Using primitive function with key stored in Microsoft KSP

Question

My question is about use case with CNG API and Microsoft providers. I don't write code sample because I ask for your help about the best way to use CNG API in my application compared to CSP API.

I built an application which use symetric keys stored using these steps:

• enumerate certificates in "My" store using CertFindCertificateInStore
• for each certificate found, asking for private key informations using CertGetCertificateContextProperty
• for each private key informations found, storing provider name pwszProvName and container name pwszContainerName

Then, when a key is found, my application performs signature function using private key found using CSP API:

• Initialize provider operation using CryptAcquireContext with pwszProvName and pwszContainerName
• Compute signature using CSP functions: CryptCreateHash, CryptHashData and CryptSignHash

All is OK with CSP function.

Now I try signature operation using CNG API:

• Initialize provider operation using NCryptOpenStorageProvider with pwszProvName
• Open algorithm provider using CNG function BCryptOpenAlgorithmProvider fails with STATUS_NOT_FOUND

This error happens when the private key is stored in Microsoft Software Key Storage Provider. Reading Microsoft documentation I understand that type of provider is KSP provider, and only functions about key management. That's why it fails when I try a primitive function, I need to use a "Primitive Provider".

I found the way to use CNG provider following these setps:

• Windows Server 2008: create a certificate template with provider requirement (on "encryption" tab). And the only one provider availabe is "Microsoft Software Key Storage Provider
• Windows 7: user ask for key generation, the key is stored in Microsoft KSP.

So here are my questions:

• Is it normal I can't perform primitive function with "Microsoft Software Key Storage Provider" ?

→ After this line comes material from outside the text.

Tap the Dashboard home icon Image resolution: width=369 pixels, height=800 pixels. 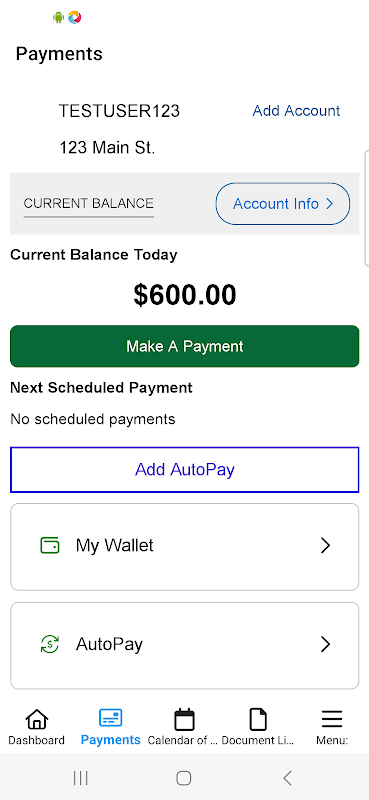36,719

• If I can't perform primitive functions (signature, encryption, decryption, hash) with Microsoft KSP (which is KSP provider), how can I make my private key stored and managed in a Microsoft Primitive Provider?

My trouble here, is that with CSP API, default Microsoft CSP provider performs signature (and decyrption, encryption, etc) function. But with CNG API, default provider only performs key storage management.

Answer 1

For asymmetric keys, the functionality supported by a CNG Key Storage Provider is comparable to that of a Primitive Provider, apart of course from the the fact that the KSP (Key Storage Provider) allows you to persist and load keys.

In fact, the KSP API calls for doing the crypto operations look much the same as the primitive ones, except the KSP ones start with N and the primitive ones start with B.

For example:

• NCryptSignHash for KSP signing
• NCryptSecretAgreement for KSP secret agreement
• NCryptEncrypt for KSP asymmetric encryption

What is missing from the KSP is symmetric functionality (including hashing), and this may be where the confusion has arisen. Compared to CAPI (CSP/Crypto API), the CNG signing functions are a bit more low-level - you hash the data separately first, and then pass that hash byteblock to NCryptSignHash (no hash object handle like in CAPI).

To re-iterate, as this is a source of confusion for people coming from CAPI, you can hash with any primitive provider, MS_PRIMITIVE_PROVIDER or a third-party provider, and then pass the result to any Key Storage Provider's NCryptSignHash, because it's just bytes of data, it doesn't matter who did the hashing. The NCRYPT_KEY_HANDLE passed to NCryptSignHash determines what KSP is used to do the signing; there is no CNG equivalent of HCRYPTHASH passed to NCryptSignHash.

So, if you want to sign with a KSP, you should hash the message to be signed first with a primitive provider (using BCryptCreateHash/BCryptHashData/BCryptFinishHash), and pass the result to NCryptSignHash.